_Extract provided_:
= = = = = = =
We recently sat down with our analyst John Bergin to speak about the past, present and future of
bioprinting. Vegans take note!
What are some of the obstacles that have slowed the progress towards bioprinting gaining wider traction?
One of the larger future opportunities for bioprinting is for organ replacement. This is an exciting application, but several technical barriers need to be overcome before it can reach reality. Presently, there are not enough organ donors to meet the needs, and many people are dying each day due to lack of implants.
One of the technical challenges for bioprinted organs is achieving 3D architecture of the organ to incorporate vascular networks into the bioprinted construct. Vascular networks are important for printing thicker layers of tissues needed for organs. Vascularity provides needed oxygen and nutrients to cells and removes waste from those cells, particularly those cells located in the interior of the organ structure.
Have any of these been overcome in recent years? What is left to overcome?
The Lawrence Livermore National Laboratory (LLNL) has made progress in addressing this technical barrier, by
printing tubes using human primary cells and biomaterials. Nutrients are available to the surrounding 3D printed environment, and capillaries connect to the printed tubes to deliver these nutrients. This method leverages natural processes to construct the detailed features of the printed tissue.
Another technical challenge is that bioprinters themselves need to be improved in order for organ bioprinting to become viable. In particular, printers should be able to print out both cell- and biomaterial-containing inks at the same time, as well as be able to maintain the viability of the living cells during and after the printing process.
We’ve heard of recent progress in in how we are learning to ‘trick’ the immune system into accepting bioprinted organic matter- can you elaborate on any success that has been achieved in this area?
= = = = = = =
_Exercises to complete_:
[a] Using the bioprinting interview, decide whether each statement agrees with it. Answer yes or no and quote the exact words that decide it. (i) LLNL printed tubes using human primary cells and biomaterials. (ii) There are currently enough organ donors to meet the needs. (iii) Vascular networks are important for printing thinner layers of tissue.
[b] Carry on the bioprinting interview from the point after its final question about tricking the immune system.

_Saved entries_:
= = = = = = =
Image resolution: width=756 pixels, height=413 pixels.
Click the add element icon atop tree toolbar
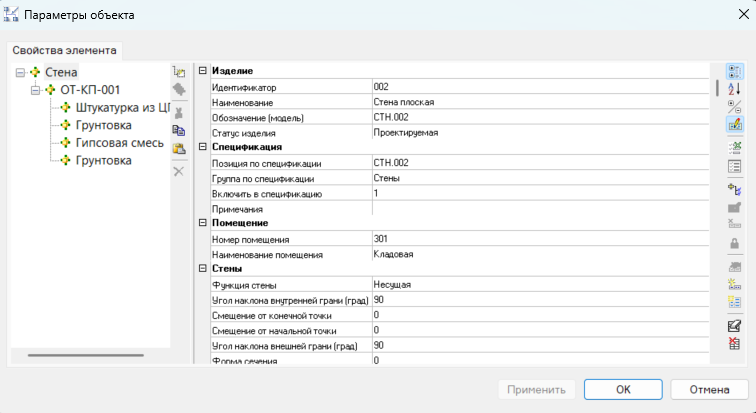[179, 72]
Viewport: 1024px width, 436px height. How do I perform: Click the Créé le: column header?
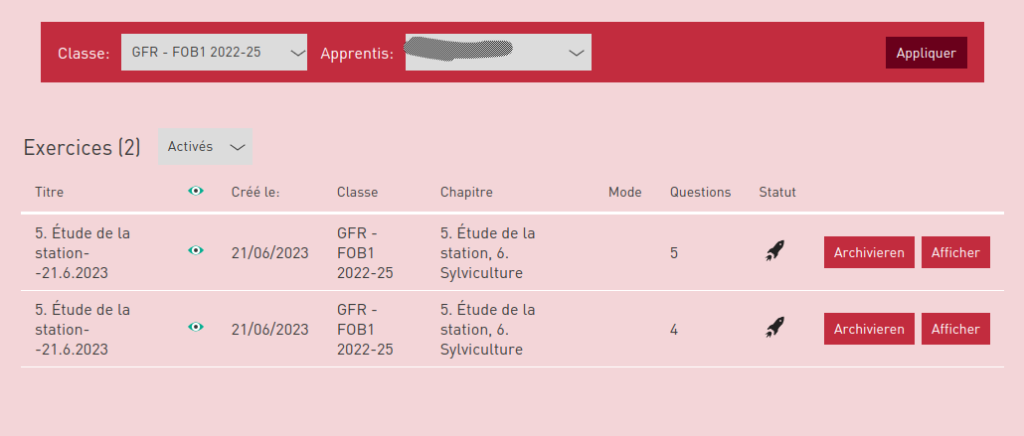255,192
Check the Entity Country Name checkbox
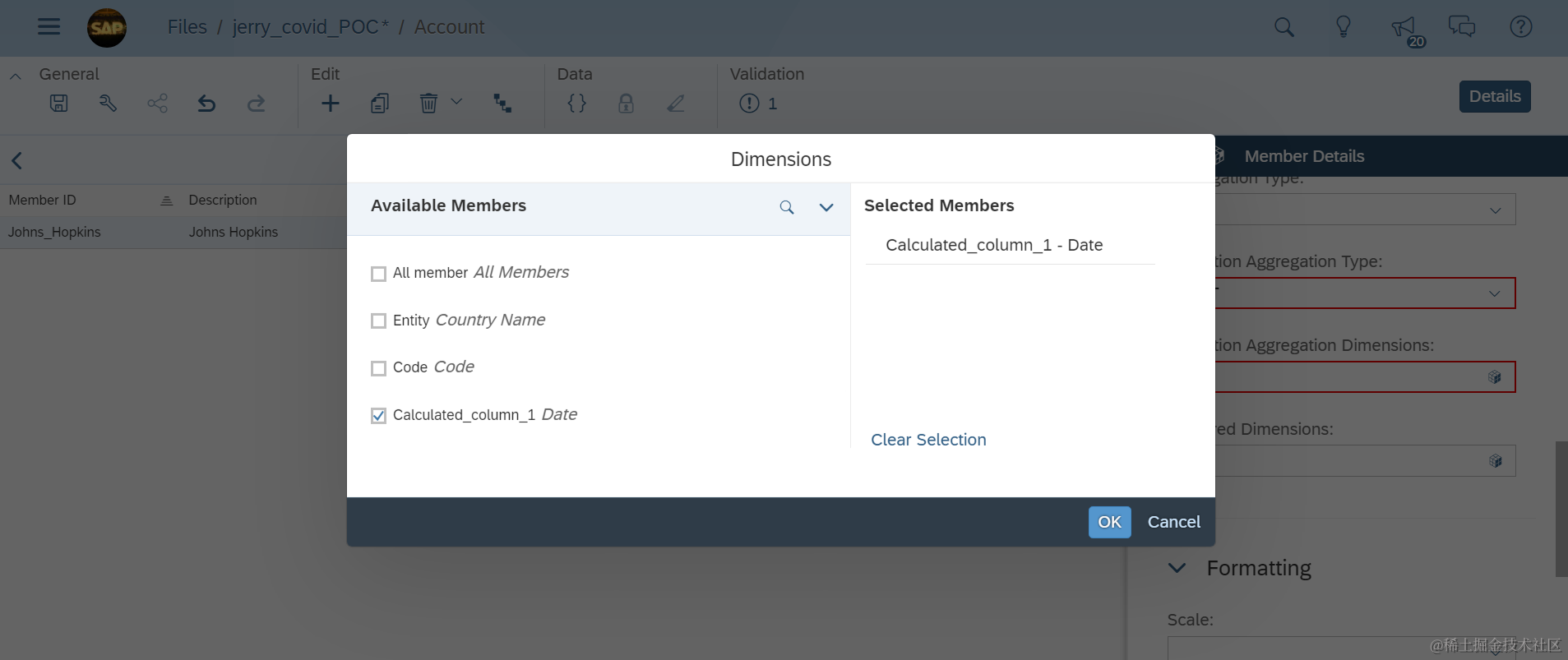1568x660 pixels. point(378,321)

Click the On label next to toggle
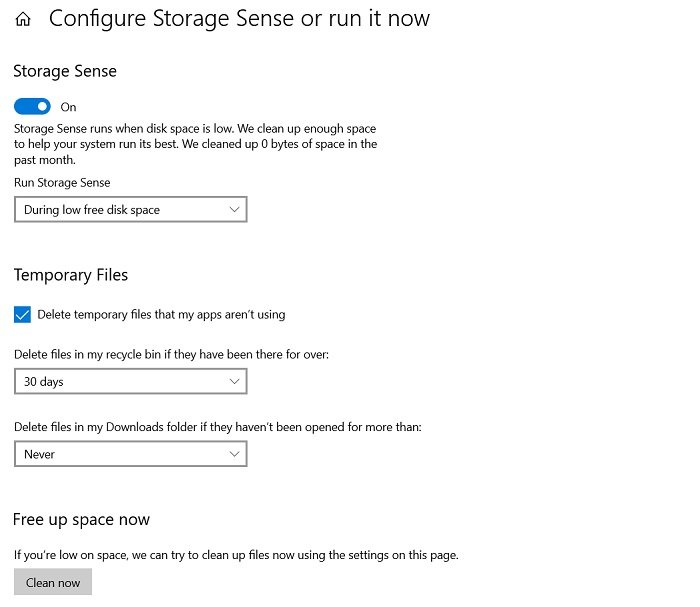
= = = = = = =
_Set of answers_:
[a]
(i) Yes: "printing tubes using human primary cells and biomaterials."
(ii) No: "Presently, there are not enough organ donors to meet the needs."
(iii) No: "Vascular networks are important for printing thicker layers of tissues needed for organs."

[b]
One approach is to use the patient’s own stem cells to generate the bioprinting ink. The use of human induced pluripotent stem cells (hiPSCs) is an emerging area in the bioprinting field. hiPSCs allow for printing of autologous cells from the patient. One of the tricks to making this technology work is that the printing process must be gentle enough to print human pluripotent stem cells while either still maintaining their pluripotency or directing their differentiation into desired cell lineages. This is an active area of research today.
Switching gears, how do you see governmental interest influencing research in bioprinting?
Governments are driving up the interest in bioprinting because of their bans or restrictions on animal testing. In 2013 the European Union
banned animal testing, and this mandate spurred research in bioprinting to develop suitable non-animal testing models. Bioprinted skin constructs are useful because they can closely mimic the behavior of real skin.
Since the action by the EU, multiple other countries have either banned or introduced proposals aimed at banning animal testing for cosmetics, so this has been a big driver.
The military is also very interested in organ-on-chip systems for testing responses to chemical, biological or radiological threats.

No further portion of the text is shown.